Influencer credit cards are likely to follow the same trajectory as those projects, with some flourishing but most quietly shutting down without making much of an impact, said James Nord, founder of influencer marketing firm Fohr.

“There won’t be much of an issue getting a good chunk of people to sign up for it early,” he said. “But as it extends beyond that ... how far does this influence go outside of your core if you’re a fashion influencer?”

The Future of Influencer Deals

Bernstein, who has 2.8 million Instagram followers, sees engagement that’s “pretty in line with what you would expect” for an influencer with her reach, Nord said.

She has at times been a divisive figure. Critics have accused her of copying the designs of smaller labels for her own brand. When Bernstein first joined TikTok, her videos were flooded with negative comments. The criticism, though, hasn’t hampered her success: her follower count continues to grow, and she continues to launch new business ventures.

While Bernstein herself will likely be the primary promoter of the card at the start, she said that the WeWoreWhat brand’s marketing strategy has relied heavily on an ambassador program to include influencers beyond just Bernstein.
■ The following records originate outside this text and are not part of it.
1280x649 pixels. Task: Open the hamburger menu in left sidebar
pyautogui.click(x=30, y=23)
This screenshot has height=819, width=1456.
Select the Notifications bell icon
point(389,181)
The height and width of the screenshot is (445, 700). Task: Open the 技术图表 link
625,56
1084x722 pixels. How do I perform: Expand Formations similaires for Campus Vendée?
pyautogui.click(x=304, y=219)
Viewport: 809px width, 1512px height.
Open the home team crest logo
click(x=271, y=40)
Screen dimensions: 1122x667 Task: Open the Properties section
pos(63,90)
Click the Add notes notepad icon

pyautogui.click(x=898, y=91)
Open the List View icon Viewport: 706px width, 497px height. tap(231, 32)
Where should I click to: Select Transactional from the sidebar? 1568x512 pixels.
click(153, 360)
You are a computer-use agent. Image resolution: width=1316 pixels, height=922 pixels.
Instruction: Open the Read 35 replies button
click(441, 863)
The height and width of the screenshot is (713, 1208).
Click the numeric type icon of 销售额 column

“[WeWoreWhat marketing] won’t always have to rely on me being front and centre, which I think is the only really scalable option for this kind of a brand,” she said.

The Plusses and Minuses of Branded Credit Cards

For brands themselves, the primary benefit of credit cards has always been to encourage spending.

“Brands get stickier consumers for free,” said Daragh Murphy, chief executive of Imprint. “That’s really important today when there’s just so much competition to find consumers and make them loyal.”

But store credit cards have also developed a reputation for high-interest rates and other unfavourable terms. Credit card issues of all sorts have faced criticism for marketing to people with poor credit, as well as young people who may not understand how credit affects their finances.

The bank-connected WeWoreWhat card does not require a credit check, has no annual interest rate and no sign-up fees. Terms for the credit card are still being ironed out, though they will not include an annual fee, foreign transaction fees or balance transfer fees, a spokesperson said. Cardmembers will receive 10 percent cash back on purchases from Bernstein’s WeWoreWhat brand, five percent back on purchases from a “curated list” of partner retailers and restaurants, and one percent on everything else.

For her part, Bernstein said that marketing around the card will aim to teach people about how they can use it.

“Storytelling and educational content is going to be most important in the beginning, really being able to articulate and explain how easy … safe … reliable it is to use,” she said.